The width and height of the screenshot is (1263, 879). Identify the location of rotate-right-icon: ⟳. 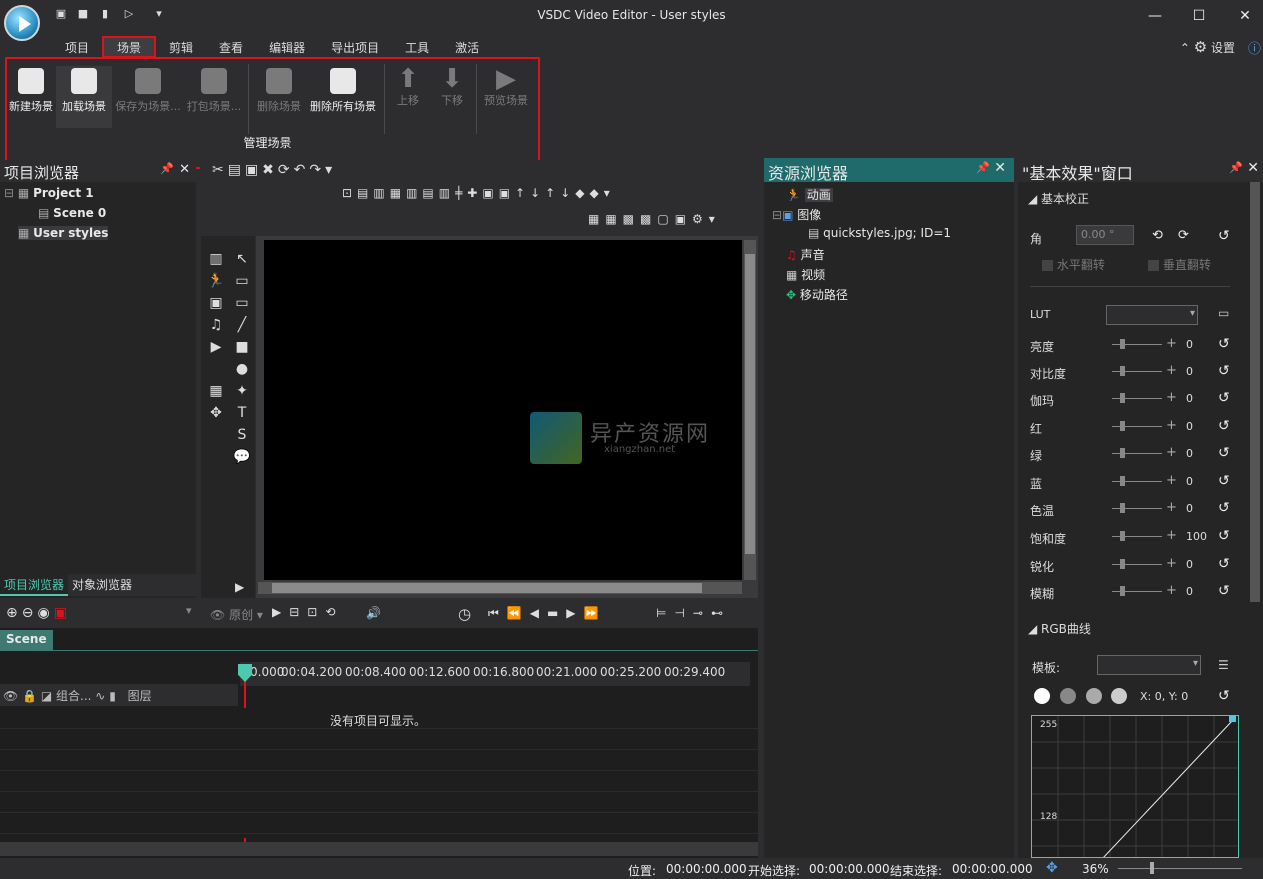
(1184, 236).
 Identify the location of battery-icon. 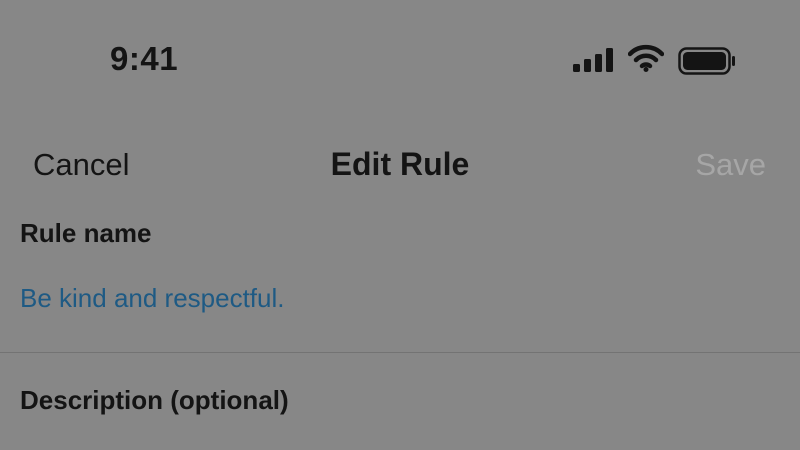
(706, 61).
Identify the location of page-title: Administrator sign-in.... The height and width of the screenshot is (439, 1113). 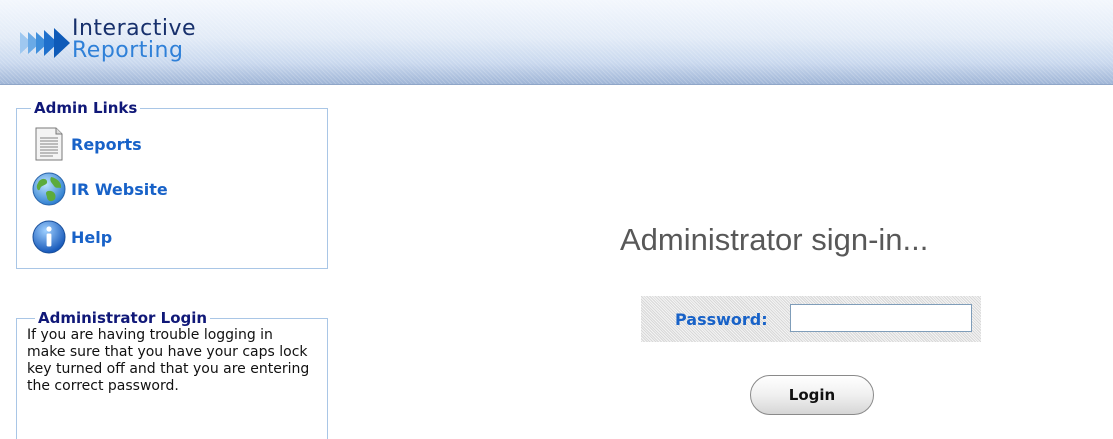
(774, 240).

※

__THE TASK__: Write out all of the data above again, requests included, but leave out the pictures, and increase each coordinate in the answers by 99 without changing any number in the requests.

__ANSWER BELOW__:
The width and height of the screenshot is (1263, 879). Identify the location of rotate-right-icon: ⟳. 
(1283, 335).
 Identify the location of battery-icon. 
(805, 160).
Identify the location of page-title: Administrator sign-in.... The height and width of the screenshot is (439, 1113). 
(873, 339).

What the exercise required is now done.